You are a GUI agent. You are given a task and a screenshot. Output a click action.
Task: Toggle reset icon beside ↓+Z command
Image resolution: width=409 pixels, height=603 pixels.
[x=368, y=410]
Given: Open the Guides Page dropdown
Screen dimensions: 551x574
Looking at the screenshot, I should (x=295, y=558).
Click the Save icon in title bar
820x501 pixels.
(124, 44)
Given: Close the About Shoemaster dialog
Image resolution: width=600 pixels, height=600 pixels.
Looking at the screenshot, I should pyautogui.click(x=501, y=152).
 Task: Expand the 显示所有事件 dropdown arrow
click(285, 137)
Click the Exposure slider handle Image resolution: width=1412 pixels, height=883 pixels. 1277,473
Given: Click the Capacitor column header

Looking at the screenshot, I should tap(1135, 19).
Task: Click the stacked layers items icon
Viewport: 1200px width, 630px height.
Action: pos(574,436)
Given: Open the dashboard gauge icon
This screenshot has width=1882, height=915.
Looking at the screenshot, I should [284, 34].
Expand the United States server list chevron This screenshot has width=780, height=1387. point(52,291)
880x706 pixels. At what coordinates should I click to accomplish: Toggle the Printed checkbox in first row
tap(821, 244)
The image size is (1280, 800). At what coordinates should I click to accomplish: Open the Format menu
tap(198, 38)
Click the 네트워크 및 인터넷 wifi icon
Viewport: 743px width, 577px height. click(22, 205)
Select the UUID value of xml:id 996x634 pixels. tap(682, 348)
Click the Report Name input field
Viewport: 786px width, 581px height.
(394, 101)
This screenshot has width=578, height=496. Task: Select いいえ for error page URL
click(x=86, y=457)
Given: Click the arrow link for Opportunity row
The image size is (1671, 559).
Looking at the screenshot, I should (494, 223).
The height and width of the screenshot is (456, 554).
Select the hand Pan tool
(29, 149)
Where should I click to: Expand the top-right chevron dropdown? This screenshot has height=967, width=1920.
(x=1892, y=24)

*YOUR OBJECTIVE*. Lines from the one containing "Given: Click the arrow" through the last line of the records, both included, are the only ones to print, each exactly as it is.

*RESULT*.
Given: Click the arrow link for Opportunity row
The image size is (1671, 559).
Looking at the screenshot, I should (494, 223).
The height and width of the screenshot is (456, 554).
Select the hand Pan tool
(29, 149)
Where should I click to: Expand the top-right chevron dropdown? This screenshot has height=967, width=1920.
(x=1892, y=24)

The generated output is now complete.